Aku menyerahkan mawar merah itu. Mata hitam Mary yang begitu kusayangi membesar, menunjukkan semacam emosi yang aneh, dan aku tahu itu disebabkan oleh sebuah bulu biru yang kuikatkan ke tangkainya.
"Kau suka?" Aku bertanya gugup, merasa takut, penuh harap, dan bersemangat.
"Tidak. Aku tidak suka. Maaf Gray." Maka jawaban yang ia berikan terdengar tidak nyata, dan amat sangat menakutkan.
"Mengapa? Bukankah kau suka semua yang indah? Dan bukankah pernikahan adalah sesuatu yang sangat indah, dan juga suci?"
"Memang, memang sangat indah. Tapi sadarkah kau bahwa semuanya akan berubah? Gray, kita sangat bahagia seperti sekarang ini, semuanya sangat menyenangkan. Tapi kau tidak tahu apa yang akan terjadi bila aku menjadi seorang istri. Aku tidak pandai mengurus rumah, tidak pandai memasak, rumah takkan terasa nyaman. Emosiku terus berubah-ubah dan kau tidak akan tahan menghadapiku. Aku seorang pemurung bila sedang kesal, dan aku tahu itu menyebalkan buatmu. Aku.. aku takut akan perubahan, kau tahu itu. Mungkin jawaban dariku adalah tidak, Gray. Maaf." Disana Mary sudah mulai menangis. Tidak mudah baginya mengucapkan hal-hal bagi dirinya sendiri yang paling rapuh, aku tahu itu.
"Aku mencintaimu, Mary." Aku mengecup dahinya.
"Aku tahu. Aku juga mencintaimu." Dan jawaban itu membuatku lega.
"Aku pernah membaca sebuah buku, kau heran kan aku membaca buku? Tapi aku memang pernah. Dan ada suatu pernyataan dalam buku itu yang sangat berkesan bagiku, dan aku ingin kau mengetahuinya karena pernyataan itu sangat amat benar." Aku duduk di ceruk Mary dan menggenggam tangannya.
"Buku apa itu? Dan apa pernyataannya?" Mata Mary memandang tepat ke mataku, dan hatiku terasa hangat sekali.
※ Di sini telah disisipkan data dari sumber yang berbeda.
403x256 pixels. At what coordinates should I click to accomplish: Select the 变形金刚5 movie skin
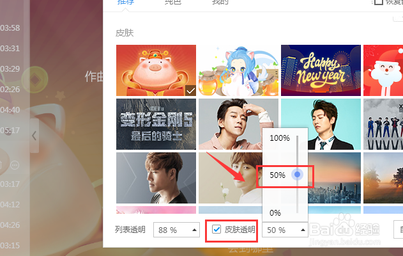[156, 124]
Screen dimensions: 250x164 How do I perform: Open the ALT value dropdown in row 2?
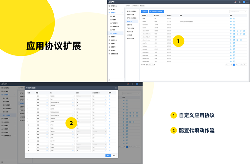pos(62,99)
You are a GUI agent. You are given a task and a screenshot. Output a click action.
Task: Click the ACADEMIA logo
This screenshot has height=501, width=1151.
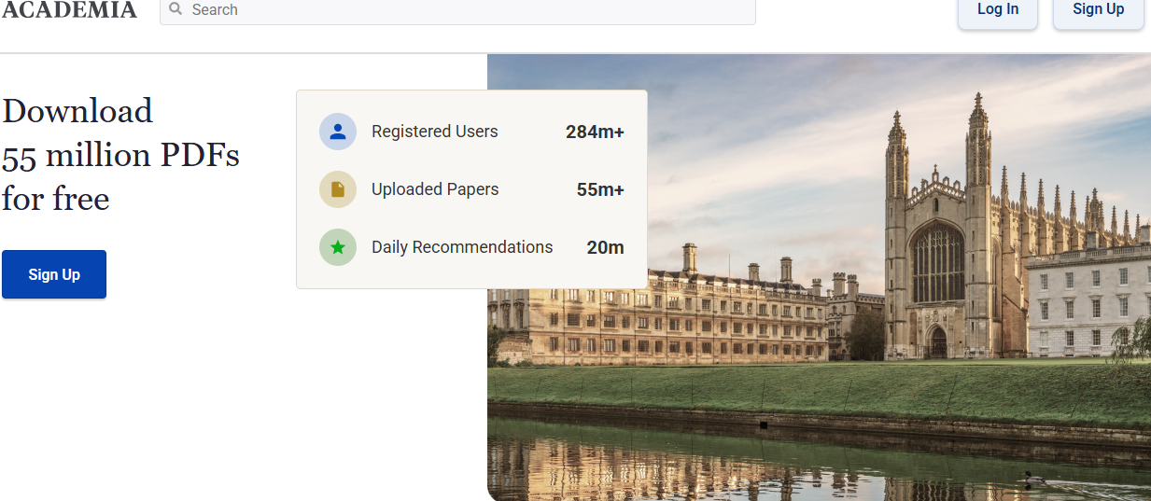click(69, 10)
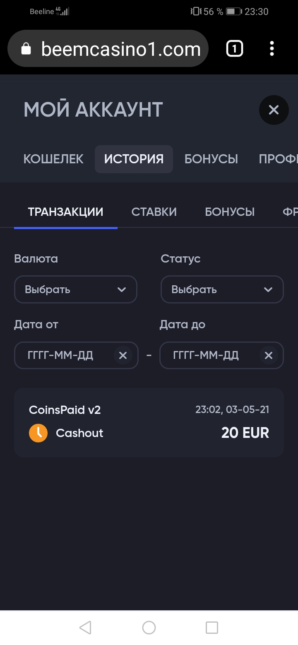Viewport: 298px width, 645px height.
Task: Focus the 'Дата от' date input
Action: [x=64, y=355]
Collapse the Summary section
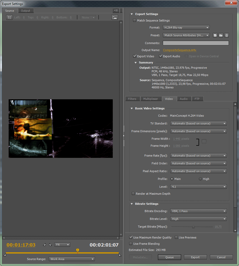 (136, 63)
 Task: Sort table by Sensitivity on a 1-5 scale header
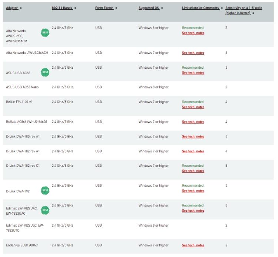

"Buku yang bagus sekali, kau pernah membacanya kok. Di dalam buku itu tertulis, aku lupa tepatnya bagaimana, tapi kurang lebih begini, 'Ada tiga hal yang tidak bisa kumengerti, bukan, ada empat: cara burung elang terbang di langit, cara ular merayap di batu, cara kapal mencari arah di laut, dan cara seorang lelaki mencintai seorang wanita'."
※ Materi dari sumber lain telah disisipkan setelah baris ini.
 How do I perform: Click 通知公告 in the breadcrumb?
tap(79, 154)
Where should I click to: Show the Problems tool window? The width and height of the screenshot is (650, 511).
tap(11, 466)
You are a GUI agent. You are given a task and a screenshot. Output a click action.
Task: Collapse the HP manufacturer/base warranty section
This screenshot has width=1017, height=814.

"Oh, Gray!" Dan Mary masuk ke dalam pelukanku, sebagai gadis yang akan sepenuhnya menjadi milikku, dan aku yakin Mary-lah satu-satunya gadis yang dapat membuatku bahagia, juga hanya akulah satu-satunya pria yang mengenal Mary seperti Mary ingin dikenal.
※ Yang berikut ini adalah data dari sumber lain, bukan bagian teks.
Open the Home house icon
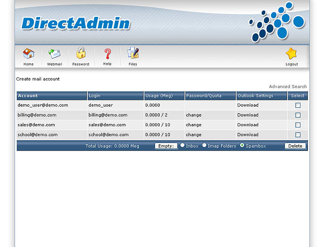Screen dimensions: 323x247 (28, 54)
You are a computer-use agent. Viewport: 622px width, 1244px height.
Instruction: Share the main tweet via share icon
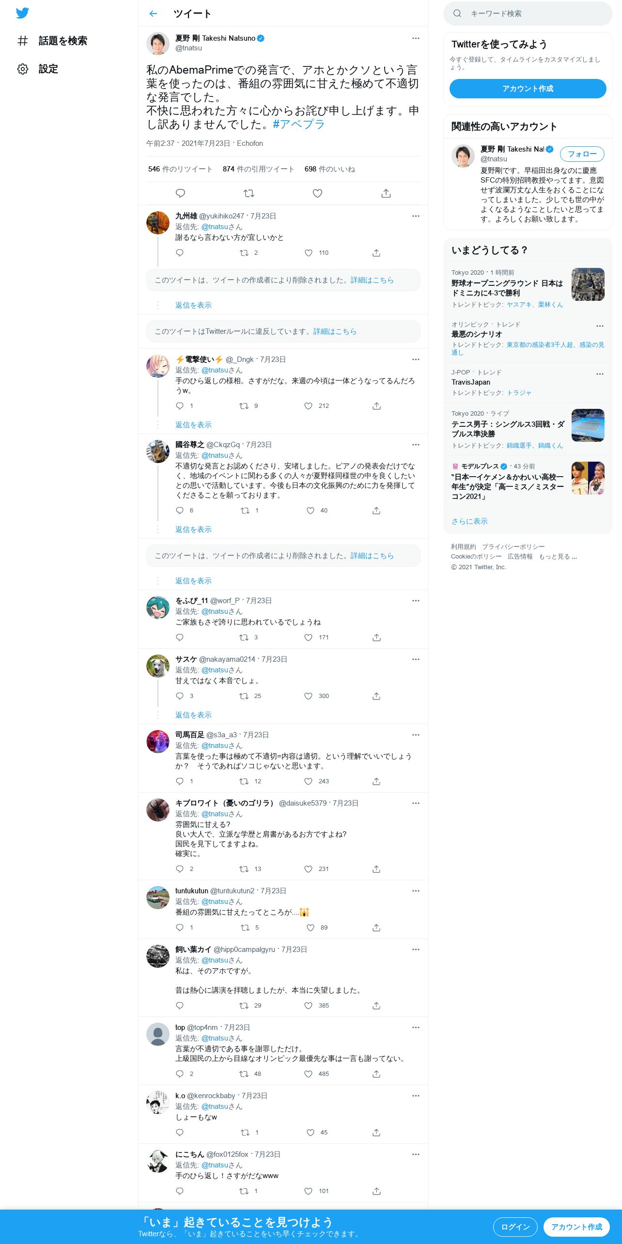click(386, 193)
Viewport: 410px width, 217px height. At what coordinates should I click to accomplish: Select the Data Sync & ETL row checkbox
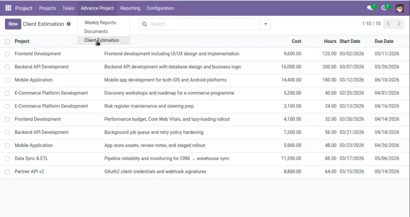(x=7, y=159)
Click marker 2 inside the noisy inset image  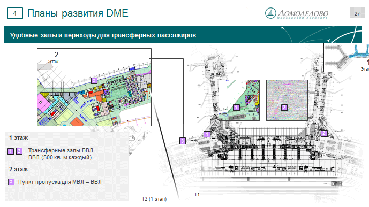click(x=284, y=108)
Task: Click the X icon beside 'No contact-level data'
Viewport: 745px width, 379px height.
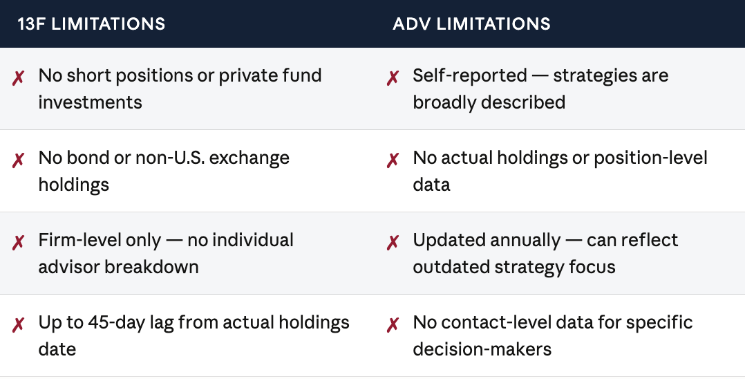Action: click(393, 325)
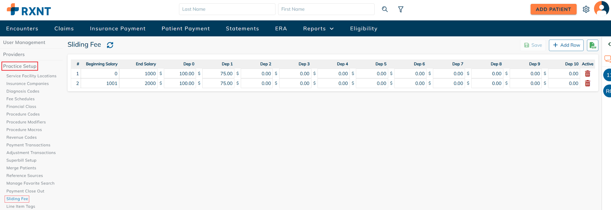Delete sliding fee row 1
Image resolution: width=611 pixels, height=210 pixels.
[587, 73]
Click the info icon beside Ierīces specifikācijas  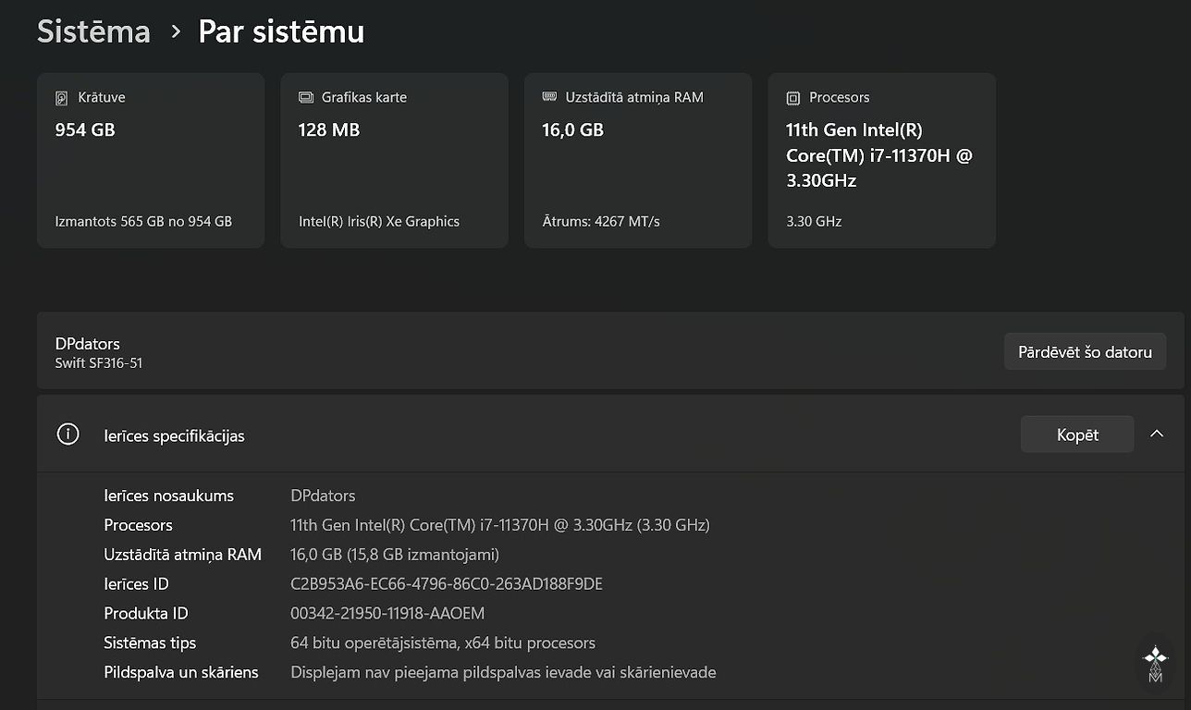click(68, 435)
Sore itu kami habiskan dengan duduk di ceruk kesayangan Mary, saling bersenderan dan membuat rencana-rencana kecil akan seperti apa rumah tangga kami nanti. Mary ingin pondok batu kecil beratap bata merah dengan perabotan kayu yang kubuat dan permadani serta lukisan yang ia buat. Aku ingin anak perempuan, dan Mary berkata ia akan senang punya anak perempuan dan anak laki-laki. Apapun yang terjadi, kami saling mencintai, maka semuanya akan baik-baik saja, juga indah sekali.